§ MATERIAL FOR THIS EXERCISE:

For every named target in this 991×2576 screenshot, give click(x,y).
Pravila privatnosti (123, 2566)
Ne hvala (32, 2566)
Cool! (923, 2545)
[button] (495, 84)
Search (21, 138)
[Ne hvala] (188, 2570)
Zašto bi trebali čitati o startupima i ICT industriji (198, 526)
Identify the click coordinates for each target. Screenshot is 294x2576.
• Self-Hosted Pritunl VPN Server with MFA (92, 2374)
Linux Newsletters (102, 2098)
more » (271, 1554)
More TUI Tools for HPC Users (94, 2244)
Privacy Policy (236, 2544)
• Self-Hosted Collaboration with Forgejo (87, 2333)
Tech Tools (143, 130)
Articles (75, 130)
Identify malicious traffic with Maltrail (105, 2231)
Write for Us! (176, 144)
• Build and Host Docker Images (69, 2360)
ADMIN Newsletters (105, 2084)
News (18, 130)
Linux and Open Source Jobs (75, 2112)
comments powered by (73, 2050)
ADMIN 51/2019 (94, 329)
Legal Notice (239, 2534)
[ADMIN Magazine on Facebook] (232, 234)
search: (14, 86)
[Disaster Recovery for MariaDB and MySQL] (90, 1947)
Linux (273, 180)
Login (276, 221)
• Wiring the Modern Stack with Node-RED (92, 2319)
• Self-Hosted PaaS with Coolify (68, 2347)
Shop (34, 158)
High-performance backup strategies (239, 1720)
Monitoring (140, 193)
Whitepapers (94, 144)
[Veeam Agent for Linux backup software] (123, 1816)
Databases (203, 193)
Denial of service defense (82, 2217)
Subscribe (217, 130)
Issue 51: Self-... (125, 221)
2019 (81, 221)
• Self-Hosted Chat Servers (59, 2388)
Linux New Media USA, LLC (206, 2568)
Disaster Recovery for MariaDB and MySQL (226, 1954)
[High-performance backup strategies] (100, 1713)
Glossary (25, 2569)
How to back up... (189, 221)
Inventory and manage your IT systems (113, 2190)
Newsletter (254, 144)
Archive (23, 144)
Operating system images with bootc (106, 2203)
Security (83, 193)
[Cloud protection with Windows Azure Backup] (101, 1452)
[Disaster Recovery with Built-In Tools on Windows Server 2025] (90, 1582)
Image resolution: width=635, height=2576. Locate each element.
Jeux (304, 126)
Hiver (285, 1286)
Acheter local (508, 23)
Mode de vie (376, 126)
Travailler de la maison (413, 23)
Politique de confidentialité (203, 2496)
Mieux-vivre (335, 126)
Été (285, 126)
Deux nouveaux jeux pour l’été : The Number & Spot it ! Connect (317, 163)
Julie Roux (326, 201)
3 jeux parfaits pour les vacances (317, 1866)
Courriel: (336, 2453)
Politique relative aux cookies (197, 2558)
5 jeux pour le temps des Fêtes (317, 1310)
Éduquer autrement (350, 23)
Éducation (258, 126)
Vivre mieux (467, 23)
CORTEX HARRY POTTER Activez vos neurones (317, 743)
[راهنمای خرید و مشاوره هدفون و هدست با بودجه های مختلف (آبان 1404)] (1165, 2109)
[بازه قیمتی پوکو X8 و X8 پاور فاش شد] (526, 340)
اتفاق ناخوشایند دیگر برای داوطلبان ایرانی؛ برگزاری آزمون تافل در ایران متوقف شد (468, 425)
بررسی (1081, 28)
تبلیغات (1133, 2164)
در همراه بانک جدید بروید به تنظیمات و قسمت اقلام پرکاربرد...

§ EXERCISE:
Print the records again, exactly as they stand above.

§ SOLUTION TO THIS TASK:
For every named target in this 991×2576 screenshot, give click(x,y).
Pravila privatnosti (123, 2566)
Ne hvala (32, 2566)
Cool! (923, 2545)
[button] (495, 84)
Search (21, 138)
[Ne hvala] (188, 2570)
Zašto bi trebali čitati o startupima i ICT industriji (198, 526)
Identify the click coordinates for each target. Screenshot is 294x2576.
• Self-Hosted Pritunl VPN Server with MFA (92, 2374)
Linux Newsletters (102, 2098)
more » (271, 1554)
More TUI Tools for HPC Users (94, 2244)
Privacy Policy (236, 2544)
• Self-Hosted Collaboration with Forgejo (87, 2333)
Tech Tools (143, 130)
Articles (75, 130)
Identify malicious traffic with Maltrail (105, 2231)
Write for Us! (176, 144)
• Build and Host Docker Images (69, 2360)
ADMIN Newsletters (105, 2084)
News (18, 130)
Linux and Open Source Jobs (75, 2112)
comments powered by (73, 2050)
ADMIN 51/2019 (94, 329)
Legal Notice (239, 2534)
[ADMIN Magazine on Facebook] (232, 234)
search: (14, 86)
[Disaster Recovery for MariaDB and MySQL] (90, 1947)
Linux (273, 180)
Login (276, 221)
• Wiring the Modern Stack with Node-RED (92, 2319)
• Self-Hosted PaaS with Coolify (68, 2347)
Shop (34, 158)
High-performance backup strategies (239, 1720)
Monitoring (140, 193)
Whitepapers (94, 144)
[Veeam Agent for Linux backup software] (123, 1816)
Databases (203, 193)
Denial of service defense (82, 2217)
Subscribe (217, 130)
Issue 51: Self-... (125, 221)
2019 (81, 221)
• Self-Hosted Chat Servers (59, 2388)
Linux New Media USA, LLC (206, 2568)
Disaster Recovery for MariaDB and MySQL (226, 1954)
[High-performance backup strategies] (100, 1713)
Glossary (25, 2569)
How to back up... (189, 221)
Inventory and manage your IT systems (113, 2190)
Newsletter (254, 144)
Archive (23, 144)
Operating system images with bootc (106, 2203)
Security (83, 193)
[Cloud protection with Windows Azure Backup] (101, 1452)
[Disaster Recovery with Built-In Tools on Windows Server 2025] (90, 1582)
Image resolution: width=635, height=2576. Locate each element.
Jeux (304, 126)
Hiver (285, 1286)
Acheter local (508, 23)
Mode de vie (376, 126)
Travailler de la maison (413, 23)
Politique de confidentialité (203, 2496)
Mieux-vivre (335, 126)
Été (285, 126)
Deux nouveaux jeux pour l’été : The Number & Spot it ! Connect (317, 163)
Julie Roux (326, 201)
3 jeux parfaits pour les vacances (317, 1866)
Courriel: (336, 2453)
Politique relative aux cookies (197, 2558)
5 jeux pour le temps des Fêtes (317, 1310)
Éduquer autrement (350, 23)
Éducation (258, 126)
Vivre mieux (467, 23)
CORTEX HARRY POTTER Activez vos neurones (317, 743)
[راهنمای خرید و مشاوره هدفون و هدست با بودجه های مختلف (آبان 1404)] (1165, 2109)
[بازه قیمتی پوکو X8 و X8 پاور فاش شد] (526, 340)
اتفاق ناخوشایند دیگر برای داوطلبان ایرانی؛ برگزاری آزمون تافل در ایران متوقف شد (468, 425)
بررسی (1081, 28)
تبلیغات (1133, 2164)
در همراه بانک جدید بروید به تنظیمات و قسمت اقلام پرکاربرد...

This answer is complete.